District Attorney Katz said: “We will not allow scam artists to get away with targeting homes thinking they will make an easy profit through deed fraud. I created a Housing and Worker Protection Bureau to prosecute bad actors who want to steal people’s most valuable asset, their home. Thank you to the Office of New York State Attorney General Letitia James for their assistance in this prosecution.”
Wilcher, 48, of Carll Drive in Bayshore, pleaded guilty to grand larceny in the second degree before Justice Leigh Cheng on June 21. Today, the defendant was sentenced to three to nine years in prison. The sentence will run concurrently to the sentence the defendant also received today after a guilty plea in a similar deed theft case brought by the Office of Attorney General Letitia James.
The District Attorney’s office will file a motion and conduct a hearing to apply a state statute to restore the deed to its rightful owner, sparing the victim the time and expense of additional legal proceedings in civil court.
According to the charges and plea agreement:
- The victim owned a home on 106th Street in East Elmhurst since May 1974 and was not living there in autumn of 2022.
- On November 1, 2022, Marcus Wilcher filed a deed with the New York City Department of Finance transferring the property from its rightful owner to an LLC, with a sale price of $320,000.
- To facilitate the property transfer, Wilcher obtained identifying information about the rightful owner such as her date of birth and Social Security number and then created a forged New York state driver’s license in the name of the owner.
- Wilcher also created an email address purported to belong to the owner and invented a character named “Paul” who was supposed to be her son.

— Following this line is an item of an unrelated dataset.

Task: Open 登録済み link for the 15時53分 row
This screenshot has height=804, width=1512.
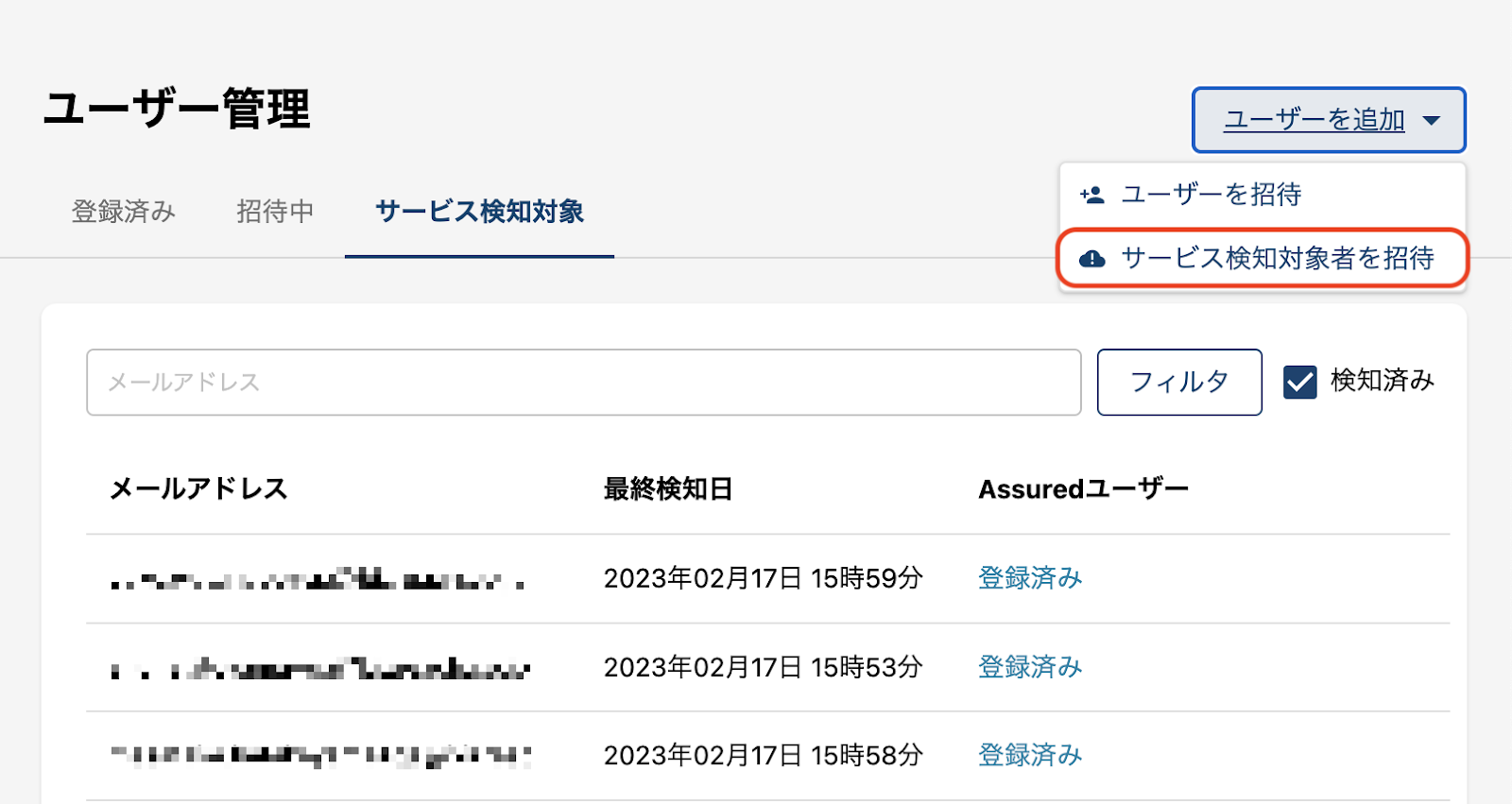Action: pos(1030,667)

- The defendant – operating as “Paul” – hired an attorney to represent the owner and her “son.” He forged a power of attorney so the lawyer could represent the owner in real estate, banking and business transactions.

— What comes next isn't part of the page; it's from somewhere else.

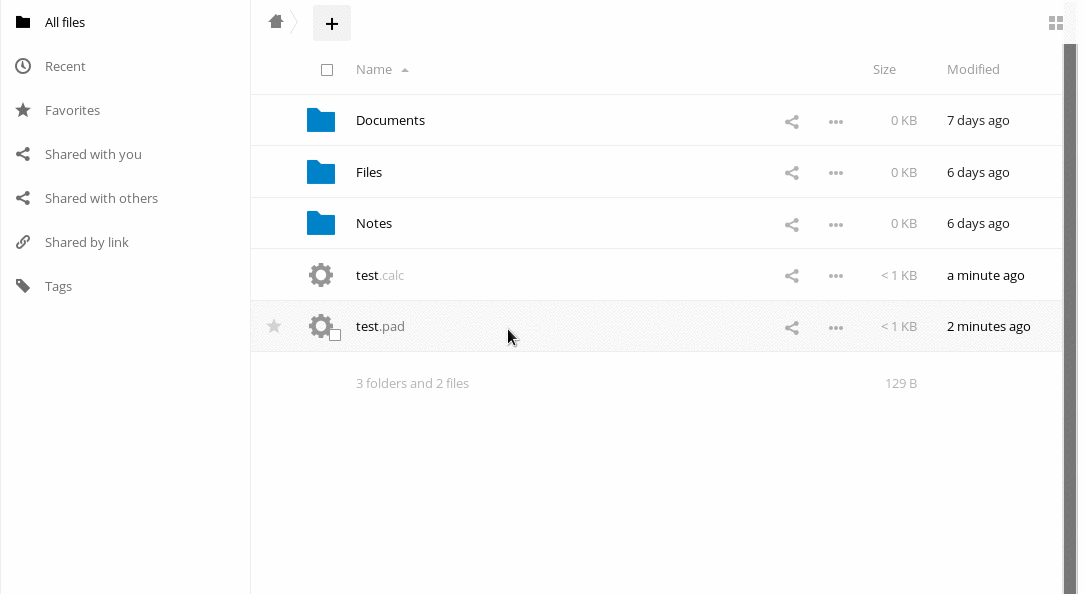
Task: Tick the select all files checkbox
Action: pyautogui.click(x=327, y=70)
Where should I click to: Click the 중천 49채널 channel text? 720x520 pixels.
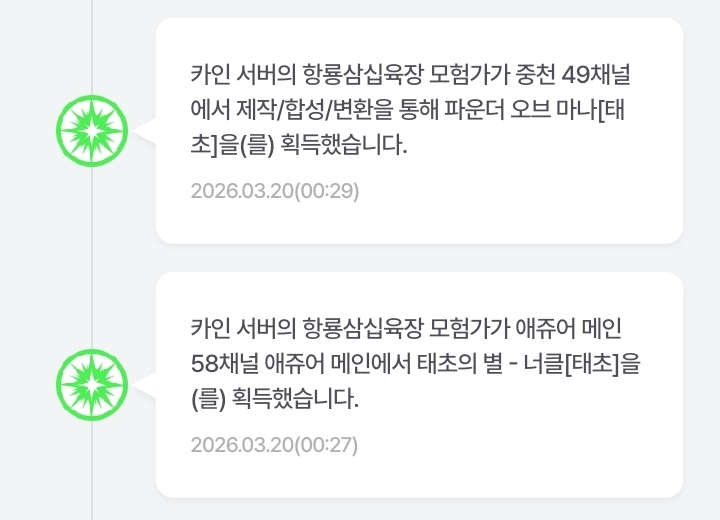click(x=580, y=74)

- After an investigation, it was determined that the victim did not grant power of attorney to the lawyer and her signature on the documents was forged; the lawyer hired by the defendant said he had never met the property owner and communicated with someone he believed to be the victim’s son; the phone number purported to belong to the owner was actually Wilcher’s number; the contract of sale for the property was electronically signed using a fake email address that was tied to Wilcher; and the proceeds from the sale of the house were transferred to bank accounts belonging to Wilcher.
Senior Assistant District Attorney Talia Vogel of the District Attorney’s Housing and Worker Protection Bureau is prosecuting the case under the supervision of Assistant District Attorneys William Jorgenson, Bureau Chief, Christina Hanophy, Senior Deputy Chief, and Rachel Stein, Deputy Chief, under the overall supervision of Executive Assistant District Attorney for Investigations Gerard A. Brave.